**YOUR TASK:** Nothing in the records should be altered; retype them all exactly.

── MATERIAL PROVIDED

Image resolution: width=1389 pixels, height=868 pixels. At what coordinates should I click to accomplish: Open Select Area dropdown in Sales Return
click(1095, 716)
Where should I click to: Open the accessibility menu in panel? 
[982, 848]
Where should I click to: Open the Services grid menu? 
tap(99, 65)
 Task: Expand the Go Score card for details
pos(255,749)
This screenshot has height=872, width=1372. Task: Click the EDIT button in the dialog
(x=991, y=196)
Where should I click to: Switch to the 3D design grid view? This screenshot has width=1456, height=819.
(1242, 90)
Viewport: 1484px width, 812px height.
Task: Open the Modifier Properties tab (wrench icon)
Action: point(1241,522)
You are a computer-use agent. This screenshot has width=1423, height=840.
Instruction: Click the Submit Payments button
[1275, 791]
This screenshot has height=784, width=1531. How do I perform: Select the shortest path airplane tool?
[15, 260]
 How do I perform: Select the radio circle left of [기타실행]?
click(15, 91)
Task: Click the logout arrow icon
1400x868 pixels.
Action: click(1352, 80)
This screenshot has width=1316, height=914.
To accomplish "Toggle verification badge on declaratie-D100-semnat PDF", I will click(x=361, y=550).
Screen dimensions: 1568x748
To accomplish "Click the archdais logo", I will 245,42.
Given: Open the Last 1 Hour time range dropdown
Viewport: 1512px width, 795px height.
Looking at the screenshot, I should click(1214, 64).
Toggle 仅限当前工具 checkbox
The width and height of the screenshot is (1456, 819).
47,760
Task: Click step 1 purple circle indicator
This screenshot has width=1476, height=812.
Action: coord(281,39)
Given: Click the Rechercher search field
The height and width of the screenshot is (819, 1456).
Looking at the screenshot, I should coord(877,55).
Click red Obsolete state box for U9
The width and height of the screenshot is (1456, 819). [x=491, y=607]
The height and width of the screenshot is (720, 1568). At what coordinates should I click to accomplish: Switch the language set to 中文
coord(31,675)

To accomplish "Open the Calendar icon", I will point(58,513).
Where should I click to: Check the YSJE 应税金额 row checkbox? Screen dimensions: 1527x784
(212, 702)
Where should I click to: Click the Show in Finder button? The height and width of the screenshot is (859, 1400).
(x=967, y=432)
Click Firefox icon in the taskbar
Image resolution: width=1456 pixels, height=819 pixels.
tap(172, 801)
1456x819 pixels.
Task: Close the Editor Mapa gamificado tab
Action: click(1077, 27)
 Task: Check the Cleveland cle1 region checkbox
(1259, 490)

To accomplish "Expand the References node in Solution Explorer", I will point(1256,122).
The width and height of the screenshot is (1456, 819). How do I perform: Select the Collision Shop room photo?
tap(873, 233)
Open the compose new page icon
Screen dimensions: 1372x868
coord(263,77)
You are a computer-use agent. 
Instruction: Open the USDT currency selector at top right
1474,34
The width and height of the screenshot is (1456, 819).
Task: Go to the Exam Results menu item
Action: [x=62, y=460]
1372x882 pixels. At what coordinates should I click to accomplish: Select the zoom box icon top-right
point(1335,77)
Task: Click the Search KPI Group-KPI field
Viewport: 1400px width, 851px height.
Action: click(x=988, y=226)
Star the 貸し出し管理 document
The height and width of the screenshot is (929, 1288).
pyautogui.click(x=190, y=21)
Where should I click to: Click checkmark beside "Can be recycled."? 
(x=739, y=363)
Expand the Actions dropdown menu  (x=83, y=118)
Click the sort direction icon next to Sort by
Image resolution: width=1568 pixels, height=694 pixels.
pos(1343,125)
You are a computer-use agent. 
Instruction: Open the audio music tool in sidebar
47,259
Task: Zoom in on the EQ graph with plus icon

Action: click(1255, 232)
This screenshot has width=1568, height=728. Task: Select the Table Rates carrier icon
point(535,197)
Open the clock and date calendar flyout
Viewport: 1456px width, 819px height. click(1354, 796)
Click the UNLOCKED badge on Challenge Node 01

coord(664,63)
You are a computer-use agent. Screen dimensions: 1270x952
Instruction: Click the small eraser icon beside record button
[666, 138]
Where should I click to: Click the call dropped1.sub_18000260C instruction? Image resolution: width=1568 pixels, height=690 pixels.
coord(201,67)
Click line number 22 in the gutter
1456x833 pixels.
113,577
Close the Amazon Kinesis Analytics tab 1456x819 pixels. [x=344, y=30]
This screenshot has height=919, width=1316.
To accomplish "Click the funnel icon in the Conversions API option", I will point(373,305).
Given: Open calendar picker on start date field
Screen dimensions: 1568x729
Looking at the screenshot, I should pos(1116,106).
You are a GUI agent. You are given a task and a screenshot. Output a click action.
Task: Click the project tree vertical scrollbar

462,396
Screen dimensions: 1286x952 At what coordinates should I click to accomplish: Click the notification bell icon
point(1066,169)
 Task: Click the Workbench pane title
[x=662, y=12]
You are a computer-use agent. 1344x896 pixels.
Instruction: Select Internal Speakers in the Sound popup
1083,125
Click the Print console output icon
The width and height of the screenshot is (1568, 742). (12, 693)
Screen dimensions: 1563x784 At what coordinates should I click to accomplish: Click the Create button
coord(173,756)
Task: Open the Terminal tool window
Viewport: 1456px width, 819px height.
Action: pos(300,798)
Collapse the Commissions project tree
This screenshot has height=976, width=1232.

────

**SOLUTION TO THIS EXERCISE:**
Image resolution: width=1389 pixels, height=868 pixels. At what coordinates should I click to accomplish: Open Select Area dropdown in Sales Return
click(1095, 716)
Where should I click to: Open the accessibility menu in panel? 
[982, 848]
Where should I click to: Open the Services grid menu? 
tap(99, 65)
 Task: Expand the Go Score card for details
pos(255,749)
This screenshot has height=872, width=1372. Task: Click the EDIT button in the dialog
(x=991, y=196)
Where should I click to: Switch to the 3D design grid view? This screenshot has width=1456, height=819.
(1242, 90)
Viewport: 1484px width, 812px height.
Task: Open the Modifier Properties tab (wrench icon)
Action: point(1241,522)
You are a computer-use agent. This screenshot has width=1423, height=840.
Instruction: Click the Submit Payments button
[1275, 791]
This screenshot has height=784, width=1531. How do I perform: Select the shortest path airplane tool?
[15, 260]
 How do I perform: Select the radio circle left of [기타실행]?
click(15, 91)
Task: Click the logout arrow icon
1400x868 pixels.
Action: click(1352, 80)
This screenshot has width=1316, height=914.
To accomplish "Toggle verification badge on declaratie-D100-semnat PDF", I will click(x=361, y=550).
Screen dimensions: 1568x748
To accomplish "Click the archdais logo", I will 245,42.
Given: Open the Last 1 Hour time range dropdown
Viewport: 1512px width, 795px height.
Looking at the screenshot, I should click(1214, 64).
Toggle 仅限当前工具 checkbox
The width and height of the screenshot is (1456, 819).
47,760
Task: Click step 1 purple circle indicator
This screenshot has width=1476, height=812.
Action: coord(281,39)
Given: Click the Rechercher search field
The height and width of the screenshot is (819, 1456).
Looking at the screenshot, I should coord(877,55).
Click red Obsolete state box for U9
The width and height of the screenshot is (1456, 819). [x=491, y=607]
The height and width of the screenshot is (720, 1568). At what coordinates should I click to accomplish: Switch the language set to 中文
coord(31,675)

To accomplish "Open the Calendar icon", I will point(58,513).
Where should I click to: Check the YSJE 应税金额 row checkbox? Screen dimensions: 1527x784
(212, 702)
Where should I click to: Click the Show in Finder button? The height and width of the screenshot is (859, 1400).
(x=967, y=432)
Click Firefox icon in the taskbar
Image resolution: width=1456 pixels, height=819 pixels.
tap(172, 801)
1456x819 pixels.
Task: Close the Editor Mapa gamificado tab
Action: click(1077, 27)
 Task: Check the Cleveland cle1 region checkbox
(1259, 490)

To accomplish "Expand the References node in Solution Explorer", I will point(1256,122).
The width and height of the screenshot is (1456, 819). How do I perform: Select the Collision Shop room photo?
tap(873, 233)
Open the compose new page icon
Screen dimensions: 1372x868
coord(263,77)
You are a computer-use agent. 
Instruction: Open the USDT currency selector at top right
1474,34
The width and height of the screenshot is (1456, 819).
Task: Go to the Exam Results menu item
Action: [x=62, y=460]
1372x882 pixels. At what coordinates should I click to accomplish: Select the zoom box icon top-right
point(1335,77)
Task: Click the Search KPI Group-KPI field
Viewport: 1400px width, 851px height.
Action: click(x=988, y=226)
Star the 貸し出し管理 document
The height and width of the screenshot is (929, 1288).
pyautogui.click(x=190, y=21)
Where should I click to: Click checkmark beside "Can be recycled."? 
(x=739, y=363)
Expand the Actions dropdown menu  (x=83, y=118)
Click the sort direction icon next to Sort by
Image resolution: width=1568 pixels, height=694 pixels.
pos(1343,125)
You are a computer-use agent. 
Instruction: Open the audio music tool in sidebar
47,259
Task: Zoom in on the EQ graph with plus icon

Action: click(1255, 232)
This screenshot has width=1568, height=728. Task: Select the Table Rates carrier icon
point(535,197)
Open the clock and date calendar flyout
Viewport: 1456px width, 819px height. click(1354, 796)
Click the UNLOCKED badge on Challenge Node 01

coord(664,63)
You are a computer-use agent. Screen dimensions: 1270x952
Instruction: Click the small eraser icon beside record button
[666, 138]
Where should I click to: Click the call dropped1.sub_18000260C instruction? Image resolution: width=1568 pixels, height=690 pixels.
coord(201,67)
Click line number 22 in the gutter
1456x833 pixels.
113,577
Close the Amazon Kinesis Analytics tab 1456x819 pixels. [x=344, y=30]
This screenshot has height=919, width=1316.
To accomplish "Click the funnel icon in the Conversions API option", I will point(373,305).
Given: Open calendar picker on start date field
Screen dimensions: 1568x729
Looking at the screenshot, I should pos(1116,106).
You are a GUI agent. You are given a task and a screenshot. Output a click action.
Task: Click the project tree vertical scrollbar

462,396
Screen dimensions: 1286x952 At what coordinates should I click to accomplish: Click the notification bell icon
point(1066,169)
 Task: Click the Workbench pane title
[x=662, y=12]
You are a computer-use agent. 1344x896 pixels.
Instruction: Select Internal Speakers in the Sound popup
1083,125
Click the Print console output icon
The width and height of the screenshot is (1568, 742). (12, 693)
Screen dimensions: 1563x784 At what coordinates should I click to accomplish: Click the Create button
coord(173,756)
Task: Open the Terminal tool window
Viewport: 1456px width, 819px height.
Action: pos(300,798)
Collapse the Commissions project tree
This screenshot has height=976, width=1232.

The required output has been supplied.